One of the things Rota became known for, in the 1970s, was the revival of the umbral calculus as a general technique for the formal manipulation of power series and generating functions, and this is the subject of Chapter 4. Other topics in this chapter include Sheffer sequences of polynomials, and the Riemann zeta function and its combinatorial interpretation. Chapter 5 concerns symmetric functions and Rota–Baxter algebras, including symmetric functions over finite fields. Chapter 6, "Determinants, matrices, and polynomials", concludes the book with material including the roots of polynomials, the Grace–Walsh–Szegő theorem, the spectra of totally positive matrices, and invariant theory formulated in terms of the umbral calculus.

Each chapter concludes with a discussion of the history of the problems it covers, and pointers to the literature on these problems. Also included at the end of the book are solutions to some of the "exercises" provided at the end of each chapter, each of which could be (and often is) the basis of a research publication, and which connect the material from the chapters to some of its applications.

==Audience and reception==
Combinatorics: The Rota Way is too advanced for undergraduates, but could be used as the basis for one or more graduate-level mathematics courses. However, even as a practicing mathematician in combinatorics, reviewer Jennifer Quinn found the book difficult going, despite the many topics of interest to her that it covered. She writes that she found herself "unsatisfied as a reader", "bogged down in technical details", and missing a unified picture of combinatorics as Rota saw it, even though a unified picture of combinatorics was exactly what Rota often pushed for in his own research. Quinn nevertheless commends the book as "a fine reference" for some beautiful mathematics.

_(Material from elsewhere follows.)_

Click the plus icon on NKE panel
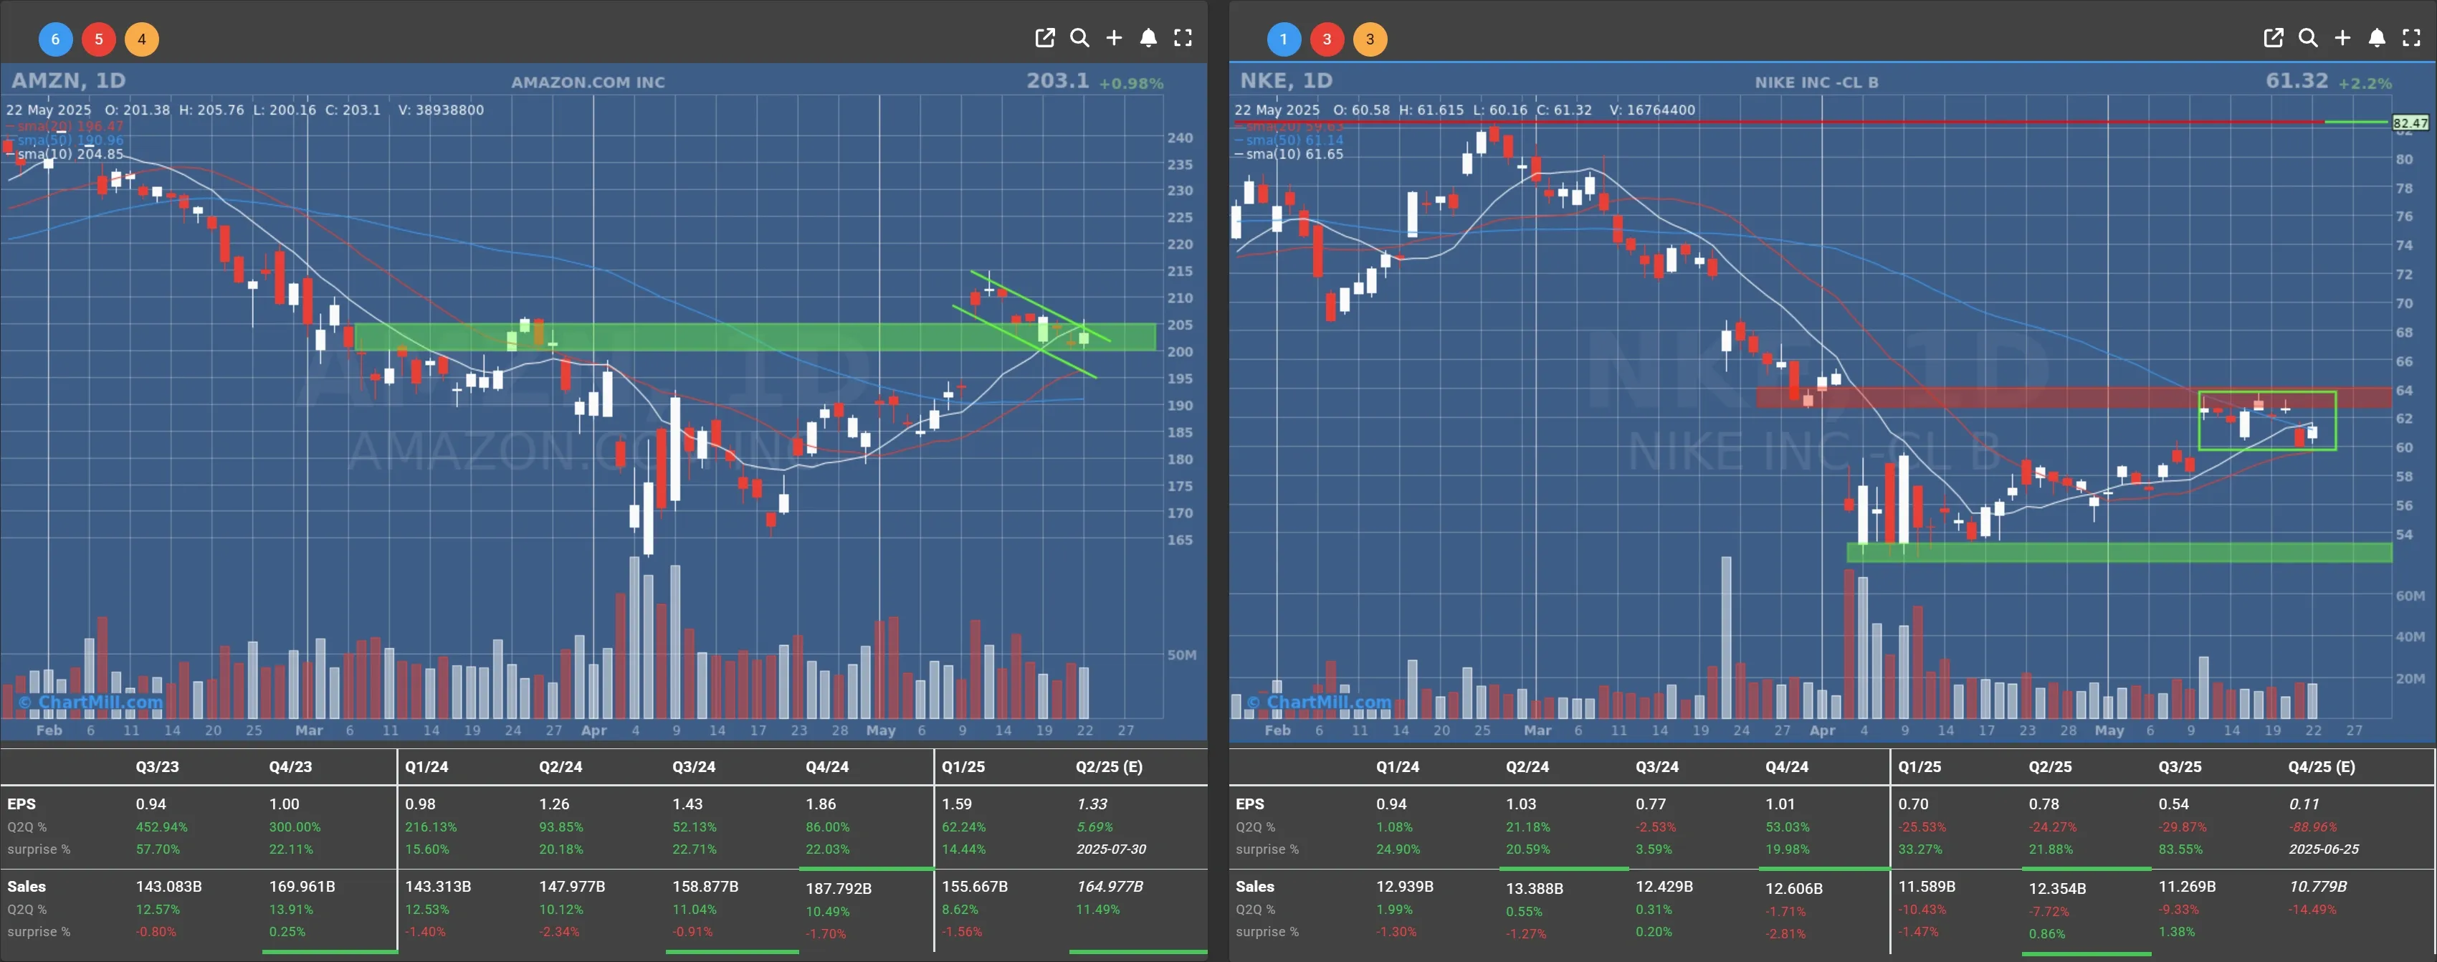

Like Quinn, John Mount complains that parts of the book are unmotivated and lacking in examples and applications, "like a compressed Bourbaki treatment of discrete mathematics". He also writes that some of the exercises, such as one asking for a reproof of the Robertson–Seymour theorem on graph minors (without a guide to its original proof, which extended over a series of approximately 20 papers) are "needlessly cruel". However, he recommends Combinatorics: The Rota Way to students and researchers who have already seen the topics it presents, as a second source "for an alternate and powerful treatment of the topic". Alessandro Di Bucchianico also writes that he is "not entirely positive" about the book, complaining about its "endless rows of definitions, statements, and proofs" without a connecting thread or motivation. He concludes that, although it is a good book for finding a clear description of Rota's favorite pieces of mathematics and their proofs, it is missing the enthusiasm and sense of unity that Rota himself brought to the subject.

On the other hand, Michael Berg reviews the book more positively, calling its writing "crisp and elegant", its exercises deep, "important and fascinating", its historical asides "fun", and the overall book "simply too good to pass up".